Mārtiņš Kravčenko

No. 33 – BK Jēkabpils
- Position: Guard
- League: Latvian Basketball League Baltic Basketball League

Personal information
- Born: July 16, 1985 (age 41) Jurmala, Latvia
- Listed height: 1.94 m (6 ft 4 in)
- Listed weight: 91 kg (201 lb)

Career information
- Playing career: 2002–present

Career history
- 2002–2009: Barons LMT
- 2009–2012: Liepājas Lauvas
- 2012–2013: MBC Mykolaiv
- 2013–2014: Jēkabpils

Career highlights
- FIBA EuroCup champion (2008);

= Mārtiņš Kravčenko =

Latvian basketball player (born 1985)

Mārtiņš Kravčenko (born July 16, 1985 in Jurmala, Latvia) is a former Latvian professional basketball player who plays the guard position and plays for Latvian Basketball League club BK Jēkabpils.

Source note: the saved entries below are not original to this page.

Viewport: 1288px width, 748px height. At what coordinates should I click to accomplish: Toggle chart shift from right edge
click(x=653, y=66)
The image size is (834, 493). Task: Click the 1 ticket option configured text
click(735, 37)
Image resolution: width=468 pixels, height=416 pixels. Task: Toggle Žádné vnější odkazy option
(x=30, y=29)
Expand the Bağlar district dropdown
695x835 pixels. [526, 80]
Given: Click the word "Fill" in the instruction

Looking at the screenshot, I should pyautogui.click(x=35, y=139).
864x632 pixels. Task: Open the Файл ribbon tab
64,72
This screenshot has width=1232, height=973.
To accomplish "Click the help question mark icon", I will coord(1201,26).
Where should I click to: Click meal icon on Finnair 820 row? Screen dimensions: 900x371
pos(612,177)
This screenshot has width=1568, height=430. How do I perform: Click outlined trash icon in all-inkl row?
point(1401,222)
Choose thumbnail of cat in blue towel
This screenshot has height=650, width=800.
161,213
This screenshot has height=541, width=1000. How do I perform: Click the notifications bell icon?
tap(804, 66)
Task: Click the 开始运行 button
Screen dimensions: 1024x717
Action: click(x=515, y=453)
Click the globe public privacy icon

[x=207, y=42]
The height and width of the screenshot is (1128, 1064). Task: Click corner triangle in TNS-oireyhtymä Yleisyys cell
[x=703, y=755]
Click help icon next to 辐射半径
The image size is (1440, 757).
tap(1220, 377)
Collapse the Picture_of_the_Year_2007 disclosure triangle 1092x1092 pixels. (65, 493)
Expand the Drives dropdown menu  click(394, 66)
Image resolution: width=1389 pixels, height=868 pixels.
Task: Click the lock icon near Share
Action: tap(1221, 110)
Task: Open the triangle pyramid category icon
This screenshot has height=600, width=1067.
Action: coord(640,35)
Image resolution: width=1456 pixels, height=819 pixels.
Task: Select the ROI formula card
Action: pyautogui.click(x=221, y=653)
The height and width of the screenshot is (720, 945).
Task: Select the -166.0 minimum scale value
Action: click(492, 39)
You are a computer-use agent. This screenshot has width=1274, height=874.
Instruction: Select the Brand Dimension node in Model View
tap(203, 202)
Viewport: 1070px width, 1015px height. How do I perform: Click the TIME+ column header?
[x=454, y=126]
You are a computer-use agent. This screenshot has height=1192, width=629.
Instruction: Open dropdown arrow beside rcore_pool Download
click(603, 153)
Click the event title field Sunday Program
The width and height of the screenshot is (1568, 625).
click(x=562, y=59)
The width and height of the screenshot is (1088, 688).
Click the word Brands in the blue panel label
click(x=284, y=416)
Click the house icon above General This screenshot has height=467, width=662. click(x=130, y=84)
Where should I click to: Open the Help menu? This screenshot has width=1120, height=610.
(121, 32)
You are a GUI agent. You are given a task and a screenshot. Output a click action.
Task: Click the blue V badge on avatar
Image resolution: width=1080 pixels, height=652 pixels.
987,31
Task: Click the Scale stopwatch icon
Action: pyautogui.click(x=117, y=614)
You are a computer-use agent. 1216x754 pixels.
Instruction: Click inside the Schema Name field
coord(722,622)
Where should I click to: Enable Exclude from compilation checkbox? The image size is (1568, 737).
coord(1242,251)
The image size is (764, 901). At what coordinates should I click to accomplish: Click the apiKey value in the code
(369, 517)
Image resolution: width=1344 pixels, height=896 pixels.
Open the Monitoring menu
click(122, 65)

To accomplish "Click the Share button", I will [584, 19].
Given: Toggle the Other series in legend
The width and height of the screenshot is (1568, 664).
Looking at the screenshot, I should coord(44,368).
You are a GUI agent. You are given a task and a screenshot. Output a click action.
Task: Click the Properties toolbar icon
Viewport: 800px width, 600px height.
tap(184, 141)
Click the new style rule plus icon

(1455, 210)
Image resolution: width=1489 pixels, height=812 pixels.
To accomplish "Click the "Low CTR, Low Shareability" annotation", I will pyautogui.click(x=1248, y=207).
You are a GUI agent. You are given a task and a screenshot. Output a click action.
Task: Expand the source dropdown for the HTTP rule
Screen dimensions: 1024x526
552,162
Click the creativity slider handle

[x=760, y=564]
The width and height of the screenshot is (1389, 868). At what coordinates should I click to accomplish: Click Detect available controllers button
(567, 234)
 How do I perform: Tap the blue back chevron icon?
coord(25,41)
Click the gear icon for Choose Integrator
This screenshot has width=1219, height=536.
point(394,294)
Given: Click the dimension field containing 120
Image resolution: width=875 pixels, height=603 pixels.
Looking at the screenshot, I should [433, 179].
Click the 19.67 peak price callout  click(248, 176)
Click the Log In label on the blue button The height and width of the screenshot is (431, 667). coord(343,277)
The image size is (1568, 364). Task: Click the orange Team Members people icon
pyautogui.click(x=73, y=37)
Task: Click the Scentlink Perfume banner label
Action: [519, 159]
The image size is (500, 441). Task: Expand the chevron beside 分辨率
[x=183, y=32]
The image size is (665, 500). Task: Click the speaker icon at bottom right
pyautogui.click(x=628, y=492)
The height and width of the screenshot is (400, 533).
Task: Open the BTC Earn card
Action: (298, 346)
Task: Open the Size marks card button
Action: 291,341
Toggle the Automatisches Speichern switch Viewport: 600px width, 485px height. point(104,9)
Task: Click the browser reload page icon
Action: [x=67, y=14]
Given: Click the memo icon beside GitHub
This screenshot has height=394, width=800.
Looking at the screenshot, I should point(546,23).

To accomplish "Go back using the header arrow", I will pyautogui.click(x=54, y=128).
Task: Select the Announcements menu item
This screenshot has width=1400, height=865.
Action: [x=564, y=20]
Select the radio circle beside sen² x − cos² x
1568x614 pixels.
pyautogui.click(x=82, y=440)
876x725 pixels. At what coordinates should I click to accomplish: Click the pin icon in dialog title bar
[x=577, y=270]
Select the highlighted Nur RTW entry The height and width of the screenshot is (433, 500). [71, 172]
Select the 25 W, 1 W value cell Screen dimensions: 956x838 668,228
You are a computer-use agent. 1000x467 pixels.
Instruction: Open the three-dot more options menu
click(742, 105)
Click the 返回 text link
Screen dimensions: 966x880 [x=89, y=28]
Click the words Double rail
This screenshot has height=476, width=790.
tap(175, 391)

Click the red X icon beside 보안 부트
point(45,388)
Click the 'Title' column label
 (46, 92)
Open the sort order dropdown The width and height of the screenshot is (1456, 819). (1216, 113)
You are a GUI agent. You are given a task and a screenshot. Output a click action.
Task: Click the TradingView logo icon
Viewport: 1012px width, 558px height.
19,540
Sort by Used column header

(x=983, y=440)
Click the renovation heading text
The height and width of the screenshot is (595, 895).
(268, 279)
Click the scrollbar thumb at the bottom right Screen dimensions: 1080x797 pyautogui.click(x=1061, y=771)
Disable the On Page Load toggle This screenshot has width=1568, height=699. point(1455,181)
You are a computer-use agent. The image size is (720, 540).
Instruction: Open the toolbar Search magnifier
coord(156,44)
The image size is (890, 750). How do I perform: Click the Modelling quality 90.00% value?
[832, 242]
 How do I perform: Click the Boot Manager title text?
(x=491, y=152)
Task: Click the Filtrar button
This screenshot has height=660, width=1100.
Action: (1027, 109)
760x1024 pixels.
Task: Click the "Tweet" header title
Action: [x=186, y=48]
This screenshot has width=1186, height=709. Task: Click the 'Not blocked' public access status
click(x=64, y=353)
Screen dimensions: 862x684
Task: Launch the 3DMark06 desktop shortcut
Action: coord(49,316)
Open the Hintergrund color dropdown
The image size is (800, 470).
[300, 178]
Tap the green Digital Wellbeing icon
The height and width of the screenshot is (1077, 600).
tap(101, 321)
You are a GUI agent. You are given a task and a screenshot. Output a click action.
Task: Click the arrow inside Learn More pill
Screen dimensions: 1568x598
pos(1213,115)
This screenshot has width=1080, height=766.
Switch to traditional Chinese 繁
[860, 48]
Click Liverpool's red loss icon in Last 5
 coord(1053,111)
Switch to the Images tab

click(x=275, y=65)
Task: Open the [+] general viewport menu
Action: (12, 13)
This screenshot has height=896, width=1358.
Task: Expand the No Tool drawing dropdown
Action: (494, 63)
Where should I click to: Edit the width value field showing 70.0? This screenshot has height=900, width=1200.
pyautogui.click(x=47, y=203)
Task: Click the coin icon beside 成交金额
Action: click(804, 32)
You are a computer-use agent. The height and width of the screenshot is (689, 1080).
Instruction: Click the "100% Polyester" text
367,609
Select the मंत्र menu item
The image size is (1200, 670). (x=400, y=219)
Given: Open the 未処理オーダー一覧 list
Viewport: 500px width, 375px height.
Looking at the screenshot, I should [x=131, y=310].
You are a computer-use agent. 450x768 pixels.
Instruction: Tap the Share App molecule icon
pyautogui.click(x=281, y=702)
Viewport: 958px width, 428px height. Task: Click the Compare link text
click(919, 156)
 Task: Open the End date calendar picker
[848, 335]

Most of his career he spent at BK Barons which in 2008 won the Latvian Basketball League and FIBA EuroCup championships.

==Career==
Kravčenko began his professional basketball career with BK Barons, where he spent most of his playing years. In 2008 with the team he won the Latvian Basketball League (LBL) championship and the FIBA EuroCup. In addition to his time at BK Barons, Mārtiņš Kravčenko played for BK Nīca and BK Jēkabpils.